DATASET RECORDS
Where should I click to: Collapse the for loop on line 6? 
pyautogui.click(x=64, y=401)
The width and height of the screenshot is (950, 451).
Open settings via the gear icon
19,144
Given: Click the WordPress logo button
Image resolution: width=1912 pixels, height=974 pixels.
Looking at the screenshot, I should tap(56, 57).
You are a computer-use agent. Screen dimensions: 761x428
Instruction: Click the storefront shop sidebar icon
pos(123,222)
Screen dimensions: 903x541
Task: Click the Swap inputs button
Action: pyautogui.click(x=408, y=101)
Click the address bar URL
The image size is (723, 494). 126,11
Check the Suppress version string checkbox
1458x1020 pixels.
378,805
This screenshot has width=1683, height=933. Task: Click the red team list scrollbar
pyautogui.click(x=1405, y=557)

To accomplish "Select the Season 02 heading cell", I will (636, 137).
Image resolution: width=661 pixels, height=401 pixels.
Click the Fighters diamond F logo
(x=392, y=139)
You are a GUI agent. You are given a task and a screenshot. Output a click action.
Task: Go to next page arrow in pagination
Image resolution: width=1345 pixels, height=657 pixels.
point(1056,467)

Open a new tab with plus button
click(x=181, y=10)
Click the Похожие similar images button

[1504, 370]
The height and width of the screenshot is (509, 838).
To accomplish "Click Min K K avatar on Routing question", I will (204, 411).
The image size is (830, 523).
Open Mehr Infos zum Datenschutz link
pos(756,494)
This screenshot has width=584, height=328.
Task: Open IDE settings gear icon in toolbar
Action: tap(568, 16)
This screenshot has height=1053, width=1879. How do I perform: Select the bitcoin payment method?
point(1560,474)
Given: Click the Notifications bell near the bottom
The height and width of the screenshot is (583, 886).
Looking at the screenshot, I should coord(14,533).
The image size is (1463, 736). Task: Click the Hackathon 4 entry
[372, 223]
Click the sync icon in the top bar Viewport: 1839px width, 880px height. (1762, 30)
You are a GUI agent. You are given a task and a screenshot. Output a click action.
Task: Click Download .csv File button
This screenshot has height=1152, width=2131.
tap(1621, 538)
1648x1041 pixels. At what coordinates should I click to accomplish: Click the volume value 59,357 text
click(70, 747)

REQUIRED ACTION
Exactly how many lines in the data above contain the word "will"? Respond with the number and nothing more.

RESULT OF THIS EXERCISE
2